* [DATA RECORDS]

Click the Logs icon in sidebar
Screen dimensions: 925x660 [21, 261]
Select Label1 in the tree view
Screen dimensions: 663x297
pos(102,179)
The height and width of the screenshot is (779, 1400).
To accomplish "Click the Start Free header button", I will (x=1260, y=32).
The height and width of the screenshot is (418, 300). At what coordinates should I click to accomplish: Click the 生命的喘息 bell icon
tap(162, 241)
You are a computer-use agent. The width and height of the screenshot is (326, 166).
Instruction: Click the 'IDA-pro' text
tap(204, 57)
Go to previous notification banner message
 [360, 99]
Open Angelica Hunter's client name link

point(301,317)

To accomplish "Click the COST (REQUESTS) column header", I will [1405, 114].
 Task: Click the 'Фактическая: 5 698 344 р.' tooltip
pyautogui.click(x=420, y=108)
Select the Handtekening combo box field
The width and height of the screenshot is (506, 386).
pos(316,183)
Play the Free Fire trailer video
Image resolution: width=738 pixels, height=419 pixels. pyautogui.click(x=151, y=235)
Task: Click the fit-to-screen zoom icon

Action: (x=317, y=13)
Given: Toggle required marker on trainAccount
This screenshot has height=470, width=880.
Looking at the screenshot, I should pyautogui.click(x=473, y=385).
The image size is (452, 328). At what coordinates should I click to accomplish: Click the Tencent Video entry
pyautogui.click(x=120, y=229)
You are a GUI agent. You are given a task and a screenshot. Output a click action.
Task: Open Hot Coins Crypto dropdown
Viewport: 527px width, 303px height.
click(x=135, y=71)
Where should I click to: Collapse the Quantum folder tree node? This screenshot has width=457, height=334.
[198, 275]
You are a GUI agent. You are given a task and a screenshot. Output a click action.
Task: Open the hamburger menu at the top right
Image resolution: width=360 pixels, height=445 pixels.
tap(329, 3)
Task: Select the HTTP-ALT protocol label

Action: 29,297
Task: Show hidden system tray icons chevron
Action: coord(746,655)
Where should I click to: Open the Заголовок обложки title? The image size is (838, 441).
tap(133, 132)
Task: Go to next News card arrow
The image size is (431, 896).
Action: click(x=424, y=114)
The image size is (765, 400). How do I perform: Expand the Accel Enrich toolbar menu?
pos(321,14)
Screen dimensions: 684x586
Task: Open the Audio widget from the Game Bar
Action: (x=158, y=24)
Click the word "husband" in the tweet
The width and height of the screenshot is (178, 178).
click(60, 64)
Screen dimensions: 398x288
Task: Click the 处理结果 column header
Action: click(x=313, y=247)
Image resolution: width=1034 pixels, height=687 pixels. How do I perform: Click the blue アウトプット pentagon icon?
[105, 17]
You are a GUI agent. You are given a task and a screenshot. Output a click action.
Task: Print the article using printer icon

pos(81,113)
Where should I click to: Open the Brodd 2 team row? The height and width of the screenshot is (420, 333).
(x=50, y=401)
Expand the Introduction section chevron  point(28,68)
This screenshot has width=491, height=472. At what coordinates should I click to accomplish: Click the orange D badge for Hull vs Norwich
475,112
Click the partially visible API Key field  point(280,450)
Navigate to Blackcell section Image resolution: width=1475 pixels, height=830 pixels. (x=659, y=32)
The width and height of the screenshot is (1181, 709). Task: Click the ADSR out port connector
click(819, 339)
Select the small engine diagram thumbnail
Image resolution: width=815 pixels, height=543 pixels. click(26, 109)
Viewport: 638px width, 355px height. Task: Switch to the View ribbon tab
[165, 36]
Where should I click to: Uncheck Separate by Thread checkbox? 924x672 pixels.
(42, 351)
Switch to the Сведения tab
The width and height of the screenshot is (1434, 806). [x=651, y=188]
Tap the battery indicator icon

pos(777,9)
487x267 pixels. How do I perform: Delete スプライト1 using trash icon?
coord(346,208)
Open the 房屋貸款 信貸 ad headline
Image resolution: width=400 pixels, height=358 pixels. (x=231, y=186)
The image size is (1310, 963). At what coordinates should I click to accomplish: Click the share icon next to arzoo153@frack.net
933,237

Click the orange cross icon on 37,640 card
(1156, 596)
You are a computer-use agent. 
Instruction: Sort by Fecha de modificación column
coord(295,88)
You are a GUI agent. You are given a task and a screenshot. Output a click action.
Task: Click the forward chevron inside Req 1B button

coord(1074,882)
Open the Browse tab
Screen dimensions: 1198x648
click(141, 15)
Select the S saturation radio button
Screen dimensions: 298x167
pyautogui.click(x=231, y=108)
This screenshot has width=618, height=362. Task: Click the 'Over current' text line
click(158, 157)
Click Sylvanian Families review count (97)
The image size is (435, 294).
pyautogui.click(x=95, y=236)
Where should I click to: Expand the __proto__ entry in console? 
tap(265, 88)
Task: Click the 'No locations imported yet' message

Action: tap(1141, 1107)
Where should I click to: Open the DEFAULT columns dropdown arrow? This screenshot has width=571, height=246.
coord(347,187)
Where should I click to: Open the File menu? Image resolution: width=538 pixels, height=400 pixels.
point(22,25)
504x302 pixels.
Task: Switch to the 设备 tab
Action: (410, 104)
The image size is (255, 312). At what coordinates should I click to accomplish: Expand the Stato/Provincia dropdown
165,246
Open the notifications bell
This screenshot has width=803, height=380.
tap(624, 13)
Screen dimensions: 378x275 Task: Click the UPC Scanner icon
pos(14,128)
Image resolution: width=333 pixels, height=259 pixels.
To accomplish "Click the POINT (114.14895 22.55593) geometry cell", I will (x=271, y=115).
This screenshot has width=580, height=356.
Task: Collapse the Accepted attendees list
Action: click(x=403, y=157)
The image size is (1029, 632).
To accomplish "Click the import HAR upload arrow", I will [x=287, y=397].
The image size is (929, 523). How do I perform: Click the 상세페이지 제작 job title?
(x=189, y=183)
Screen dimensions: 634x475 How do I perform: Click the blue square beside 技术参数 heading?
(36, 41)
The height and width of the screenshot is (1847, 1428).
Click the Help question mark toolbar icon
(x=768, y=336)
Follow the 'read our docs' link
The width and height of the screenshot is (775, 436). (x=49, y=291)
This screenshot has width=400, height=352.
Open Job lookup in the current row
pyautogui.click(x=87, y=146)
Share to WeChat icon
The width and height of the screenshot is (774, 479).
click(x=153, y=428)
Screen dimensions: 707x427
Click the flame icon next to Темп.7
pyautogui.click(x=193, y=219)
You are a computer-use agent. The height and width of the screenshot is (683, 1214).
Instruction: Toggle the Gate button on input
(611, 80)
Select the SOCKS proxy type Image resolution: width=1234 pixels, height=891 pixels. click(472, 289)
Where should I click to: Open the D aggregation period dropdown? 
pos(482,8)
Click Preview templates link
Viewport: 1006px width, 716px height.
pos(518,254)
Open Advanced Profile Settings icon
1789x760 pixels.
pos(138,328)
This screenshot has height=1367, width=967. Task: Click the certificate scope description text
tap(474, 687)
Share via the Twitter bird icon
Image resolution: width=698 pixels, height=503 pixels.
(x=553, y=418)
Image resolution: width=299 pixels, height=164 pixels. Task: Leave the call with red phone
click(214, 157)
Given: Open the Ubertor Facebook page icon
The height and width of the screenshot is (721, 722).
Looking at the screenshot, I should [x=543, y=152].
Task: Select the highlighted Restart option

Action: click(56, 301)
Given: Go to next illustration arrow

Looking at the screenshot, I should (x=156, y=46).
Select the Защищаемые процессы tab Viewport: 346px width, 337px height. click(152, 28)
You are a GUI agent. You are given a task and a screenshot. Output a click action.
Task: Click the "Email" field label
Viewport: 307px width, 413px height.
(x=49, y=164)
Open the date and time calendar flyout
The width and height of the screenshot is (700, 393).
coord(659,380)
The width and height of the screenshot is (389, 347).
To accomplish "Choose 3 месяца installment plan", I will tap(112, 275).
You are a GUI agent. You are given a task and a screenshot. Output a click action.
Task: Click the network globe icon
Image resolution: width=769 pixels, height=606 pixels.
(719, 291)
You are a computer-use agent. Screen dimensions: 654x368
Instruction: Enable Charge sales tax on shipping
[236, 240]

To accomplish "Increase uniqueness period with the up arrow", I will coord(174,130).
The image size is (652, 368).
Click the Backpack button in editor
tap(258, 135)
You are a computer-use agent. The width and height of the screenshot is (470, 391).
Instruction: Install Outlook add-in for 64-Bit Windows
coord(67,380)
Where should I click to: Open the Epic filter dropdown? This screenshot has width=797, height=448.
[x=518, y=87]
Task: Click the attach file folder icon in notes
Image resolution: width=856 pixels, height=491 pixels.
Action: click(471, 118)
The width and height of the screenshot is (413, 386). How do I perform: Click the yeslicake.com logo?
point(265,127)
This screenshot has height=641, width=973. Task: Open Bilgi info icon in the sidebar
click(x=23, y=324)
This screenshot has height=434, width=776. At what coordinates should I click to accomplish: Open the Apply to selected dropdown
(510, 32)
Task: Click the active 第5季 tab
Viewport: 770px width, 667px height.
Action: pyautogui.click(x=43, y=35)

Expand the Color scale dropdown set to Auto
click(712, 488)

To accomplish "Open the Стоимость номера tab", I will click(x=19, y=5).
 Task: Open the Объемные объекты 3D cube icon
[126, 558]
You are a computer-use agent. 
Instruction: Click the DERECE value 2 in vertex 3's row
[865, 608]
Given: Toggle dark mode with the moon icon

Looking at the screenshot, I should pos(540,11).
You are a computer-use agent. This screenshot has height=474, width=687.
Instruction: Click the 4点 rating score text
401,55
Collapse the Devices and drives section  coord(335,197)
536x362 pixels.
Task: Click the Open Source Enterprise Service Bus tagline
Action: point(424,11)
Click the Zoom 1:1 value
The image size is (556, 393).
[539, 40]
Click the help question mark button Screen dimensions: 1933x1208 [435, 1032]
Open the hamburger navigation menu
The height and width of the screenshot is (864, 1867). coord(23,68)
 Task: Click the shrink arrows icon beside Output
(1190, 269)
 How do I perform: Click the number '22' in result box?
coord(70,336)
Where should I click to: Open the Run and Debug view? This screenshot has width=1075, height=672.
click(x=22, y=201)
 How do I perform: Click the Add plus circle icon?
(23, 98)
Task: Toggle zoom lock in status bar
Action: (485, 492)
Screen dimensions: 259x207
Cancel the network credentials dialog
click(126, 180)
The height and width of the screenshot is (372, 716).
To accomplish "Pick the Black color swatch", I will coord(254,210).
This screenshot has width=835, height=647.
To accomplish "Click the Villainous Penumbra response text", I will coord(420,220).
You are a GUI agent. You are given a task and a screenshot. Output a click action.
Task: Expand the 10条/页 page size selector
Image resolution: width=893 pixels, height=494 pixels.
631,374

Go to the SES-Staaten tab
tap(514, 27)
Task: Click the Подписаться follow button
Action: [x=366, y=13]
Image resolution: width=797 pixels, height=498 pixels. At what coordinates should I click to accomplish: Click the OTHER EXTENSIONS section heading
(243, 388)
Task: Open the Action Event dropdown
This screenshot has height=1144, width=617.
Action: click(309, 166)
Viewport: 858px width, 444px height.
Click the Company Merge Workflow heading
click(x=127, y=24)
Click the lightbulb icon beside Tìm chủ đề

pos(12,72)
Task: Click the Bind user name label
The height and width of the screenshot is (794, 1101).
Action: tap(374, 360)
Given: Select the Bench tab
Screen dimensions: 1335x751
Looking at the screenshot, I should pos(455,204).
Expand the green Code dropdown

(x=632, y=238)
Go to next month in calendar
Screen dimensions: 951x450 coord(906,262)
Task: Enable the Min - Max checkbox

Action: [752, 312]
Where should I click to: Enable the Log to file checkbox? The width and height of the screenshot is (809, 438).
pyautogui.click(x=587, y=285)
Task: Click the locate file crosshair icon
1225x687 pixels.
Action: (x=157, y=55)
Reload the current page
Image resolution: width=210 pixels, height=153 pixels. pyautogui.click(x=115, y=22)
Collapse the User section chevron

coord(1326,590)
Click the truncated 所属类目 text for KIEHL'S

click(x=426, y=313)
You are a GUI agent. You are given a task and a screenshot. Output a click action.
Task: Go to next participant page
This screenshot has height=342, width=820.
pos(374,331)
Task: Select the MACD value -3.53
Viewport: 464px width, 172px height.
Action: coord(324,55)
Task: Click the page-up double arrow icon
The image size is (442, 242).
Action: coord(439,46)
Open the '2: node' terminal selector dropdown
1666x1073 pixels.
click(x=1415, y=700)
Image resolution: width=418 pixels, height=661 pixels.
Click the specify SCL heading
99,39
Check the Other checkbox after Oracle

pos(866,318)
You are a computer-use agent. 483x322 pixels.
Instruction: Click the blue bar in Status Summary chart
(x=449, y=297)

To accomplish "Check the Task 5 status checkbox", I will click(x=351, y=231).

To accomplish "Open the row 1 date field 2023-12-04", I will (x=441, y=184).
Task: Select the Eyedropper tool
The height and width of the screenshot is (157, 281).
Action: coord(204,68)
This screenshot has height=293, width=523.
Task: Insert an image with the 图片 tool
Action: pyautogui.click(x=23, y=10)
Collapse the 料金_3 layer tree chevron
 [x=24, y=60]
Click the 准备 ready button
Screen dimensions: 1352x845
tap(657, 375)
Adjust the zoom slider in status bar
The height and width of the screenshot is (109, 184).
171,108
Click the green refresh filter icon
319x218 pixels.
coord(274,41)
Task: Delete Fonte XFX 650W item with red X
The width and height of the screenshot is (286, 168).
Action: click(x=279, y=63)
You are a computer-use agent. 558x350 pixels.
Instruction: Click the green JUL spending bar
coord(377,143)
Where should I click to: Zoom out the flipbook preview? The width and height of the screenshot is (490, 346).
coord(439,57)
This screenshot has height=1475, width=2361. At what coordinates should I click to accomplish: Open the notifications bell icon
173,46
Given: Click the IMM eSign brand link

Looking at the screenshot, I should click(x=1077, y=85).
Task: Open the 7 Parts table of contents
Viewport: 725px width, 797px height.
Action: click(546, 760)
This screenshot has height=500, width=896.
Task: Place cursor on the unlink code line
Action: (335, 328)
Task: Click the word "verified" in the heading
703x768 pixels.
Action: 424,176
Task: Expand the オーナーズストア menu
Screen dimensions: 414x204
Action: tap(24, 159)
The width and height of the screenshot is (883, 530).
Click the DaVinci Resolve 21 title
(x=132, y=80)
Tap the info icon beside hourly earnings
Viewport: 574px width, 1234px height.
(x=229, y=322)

* [THE REQUEST]
Retype the data exactly, starting with the line that contains "Share to WeChat icon" and going on through the line that contains "Select the Защищаемые", both included.

* [FINISHED TASK]
Share to WeChat icon
The width and height of the screenshot is (774, 479).
click(x=153, y=428)
Screen dimensions: 707x427
Click the flame icon next to Темп.7
pyautogui.click(x=193, y=219)
You are a computer-use agent. The height and width of the screenshot is (683, 1214).
Instruction: Toggle the Gate button on input
(611, 80)
Select the SOCKS proxy type Image resolution: width=1234 pixels, height=891 pixels. click(472, 289)
Where should I click to: Open the D aggregation period dropdown? 
pos(482,8)
Click Preview templates link
Viewport: 1006px width, 716px height.
pos(518,254)
Open Advanced Profile Settings icon
1789x760 pixels.
pos(138,328)
This screenshot has height=1367, width=967. Task: Click the certificate scope description text
tap(474, 687)
Share via the Twitter bird icon
Image resolution: width=698 pixels, height=503 pixels.
(x=553, y=418)
Image resolution: width=299 pixels, height=164 pixels. Task: Leave the call with red phone
click(214, 157)
Given: Open the Ubertor Facebook page icon
The height and width of the screenshot is (721, 722).
Looking at the screenshot, I should [x=543, y=152].
Task: Select the highlighted Restart option

Action: click(56, 301)
Given: Go to next illustration arrow

Looking at the screenshot, I should (x=156, y=46).
Select the Защищаемые процессы tab Viewport: 346px width, 337px height. click(152, 28)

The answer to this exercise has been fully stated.